RE: Virtual machine for development question -
Raion - 07-10-2025
There's a method to cross compile from a modern OS to IRIX, but no emulation/virtualization at this time that can be used to "test" code. Qemu-irix exists, but it was only ever used to run the compiler IDO 5.3 not run any code
I find that cross compilation is basically useless unless you really don't want to put wear and tear on your system and are okay with the limitations (GCC only, many coding limitations)
I find many of the limits annoying/useless for me, and I have access to enough systems that I can do it whenever I want on a fast system that is only 30-40 mins slower than a modern Linux box at compiling GCC
RE: Virtual machine for development question -
eAkGBG - 07-10-2025
ok i installed debian 13 with open motif. I can run my particle life code. I'm not that interested in cross compiling. my main goal is for it to run old compatible libs. so I can follow the documentation test runt it on my vm. when it feels good enough I can scp over to the old machine compile and run it there. so how to define my question better?
I want my linux or unix virtual machine to be library compatible? so I can code compile test. then transfer and compile on the octane. ofcourse special libraries will not be accessible. but I want to learn OpenGL 1.1 and use my modern keyboard that does not force me to fold my hands 3times over tu type simple characters like {} (Swedish pc keyboard not good for that if it's not Mac keymap.)

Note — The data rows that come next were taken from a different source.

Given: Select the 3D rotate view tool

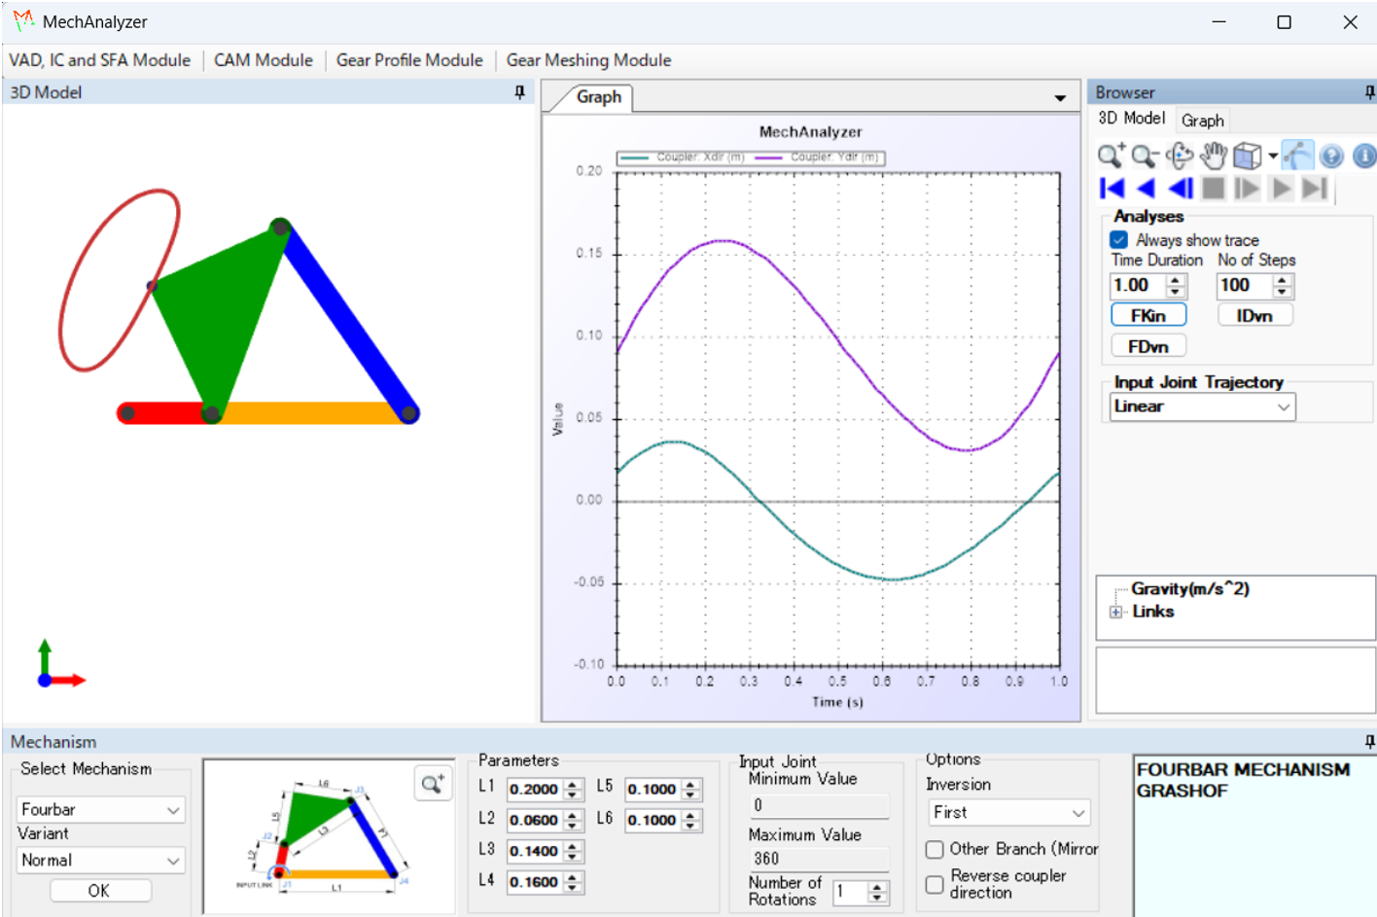Looking at the screenshot, I should (1180, 156).
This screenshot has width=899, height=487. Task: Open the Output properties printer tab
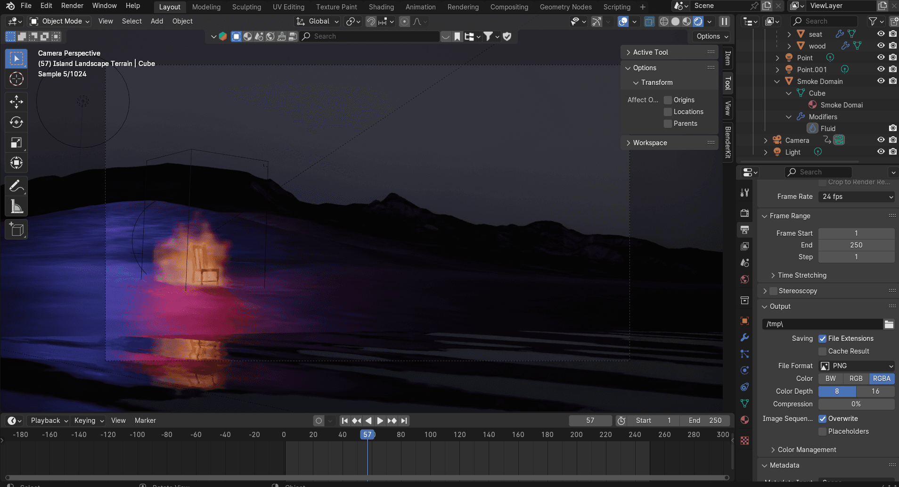coord(744,230)
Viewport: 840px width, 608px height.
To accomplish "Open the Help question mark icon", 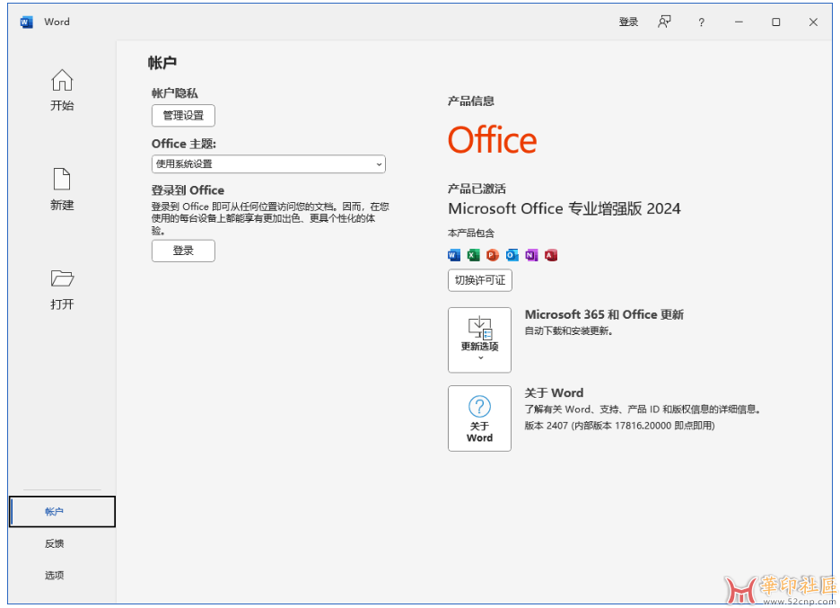I will [701, 22].
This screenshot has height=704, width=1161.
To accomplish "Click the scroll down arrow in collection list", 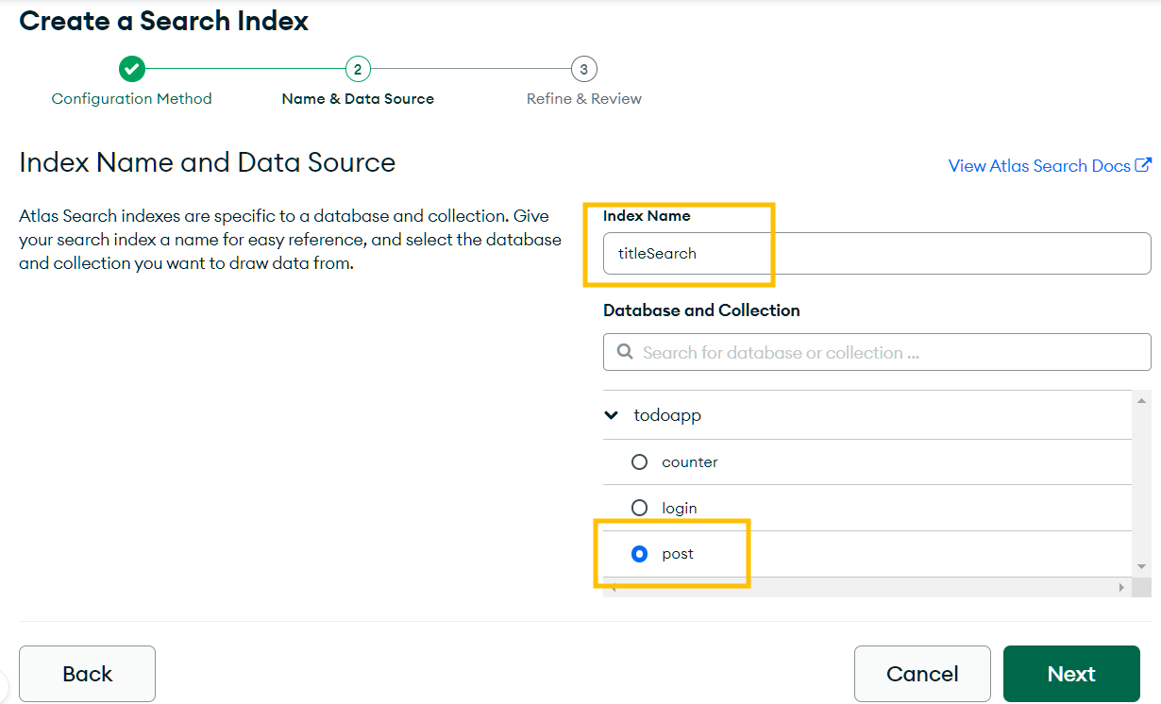I will pyautogui.click(x=1142, y=566).
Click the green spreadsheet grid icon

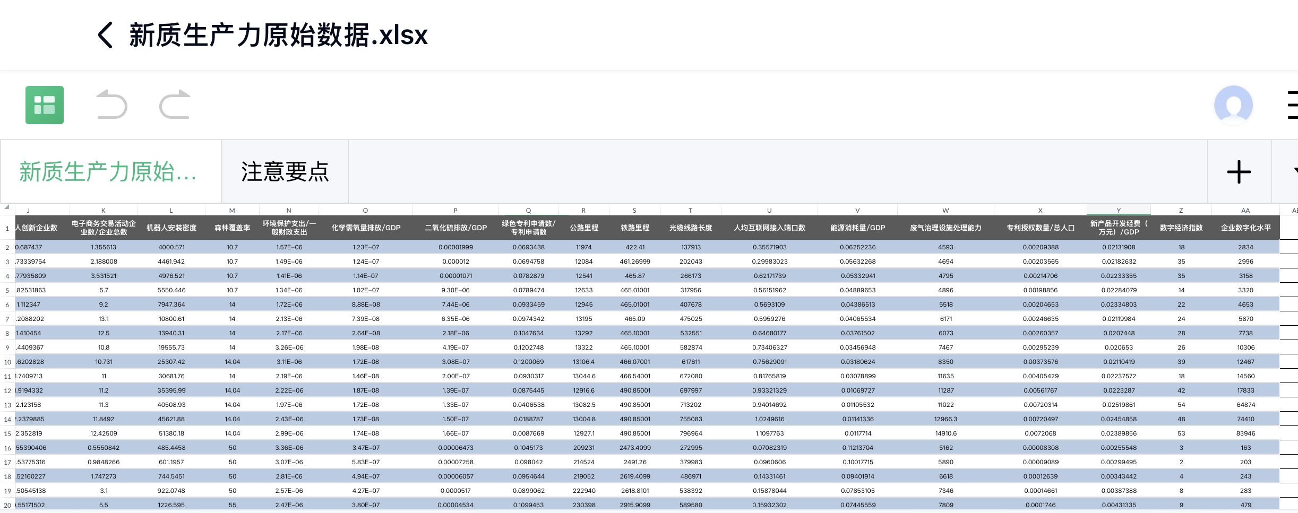45,105
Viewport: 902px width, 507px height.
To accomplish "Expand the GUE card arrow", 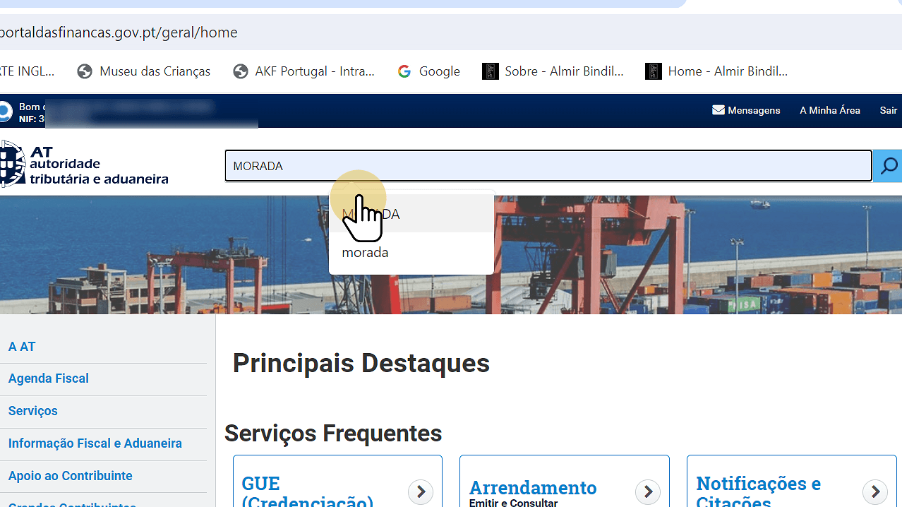I will click(x=421, y=491).
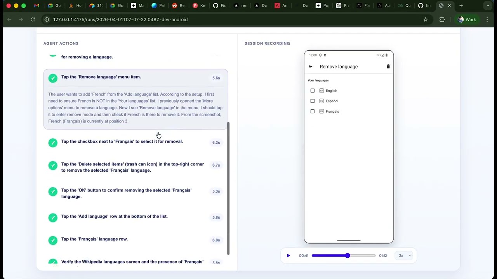The height and width of the screenshot is (279, 497).
Task: Open the browser extensions puzzle icon
Action: pos(442,19)
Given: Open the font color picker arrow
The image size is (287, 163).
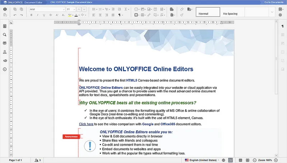Looking at the screenshot, I should 79,15.
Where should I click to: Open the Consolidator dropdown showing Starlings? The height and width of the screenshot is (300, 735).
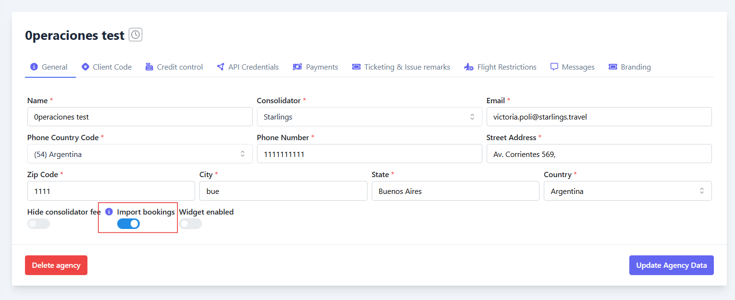click(x=369, y=117)
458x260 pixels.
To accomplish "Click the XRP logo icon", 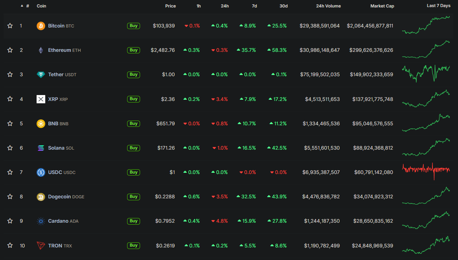I will (x=41, y=99).
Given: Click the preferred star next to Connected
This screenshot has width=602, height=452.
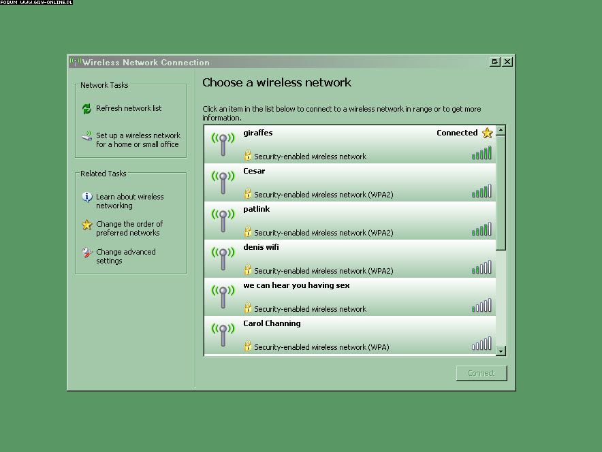Looking at the screenshot, I should (x=487, y=133).
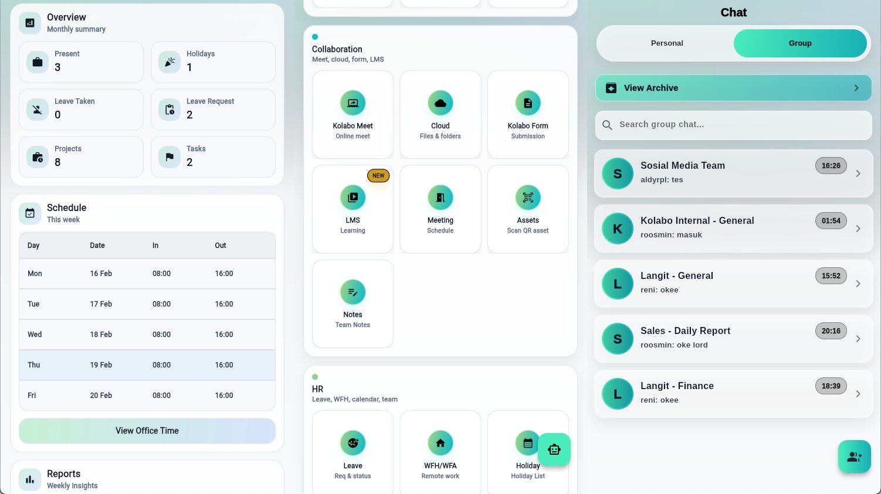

RE: Virtual machine for development question -
Raion - 07-10-2025
Hmm, well for user space APIs older GNU/Linux circa 1999-2001 should be reasonably compatible. For anything that touches system or I/O best test on Solaris 9 or 10 tbh.
Otherwise that's your practical limitations.
RE: Virtual machine for development question -
eAkGBG - 07-10-2025
ok I see. would be nice to build the ultimate vm image for arm64 that can be as compatible as possible. with minimal if any code modifications that can compile on the sgi system. perhaps it could be used to support cross platform for multiple retro unix systems.
RE: Virtual machine for development question -
Raion - 07-10-2025
Arm64 is so far from sgimips though.
RE: Virtual machine for development question -
eAkGBG - 07-11-2025
yes it is. so installing an old version of linux or bsd is probably out of the question. don't know for how long aarch64 been around? I guess that is the name for arm64 that can run inside a virtual machine in macOS. I installed gtk 2 in macOS. it should exist for irix 6.5. so can try reading some tutorials for that also. SDL version available in irix is 1?
RE: Virtual machine for development question -
Raion - 07-11-2025
GTK2 is trash on IRIX. Due to how it shapes text using harfbuzz, it burns through CPU.
I would highly recommend fltk for c++ and for C, Fox or Motif.
RE: Virtual machine for development question -
vishnu - 08-08-2025
(07-11-2025, 02:49 PM)Raion Wrote: and for C, Fox or Motif.
I've had Fox on my personally owned computer since forever, it's an outstanding widget set, but a work we're sticking with Motif due to our many decades of dependance on it. I'm one of the idiots who actually bought Motif for Linux back around 1998 or so, when ICS was offering it for non-commercial/personal use for 200 dollars US.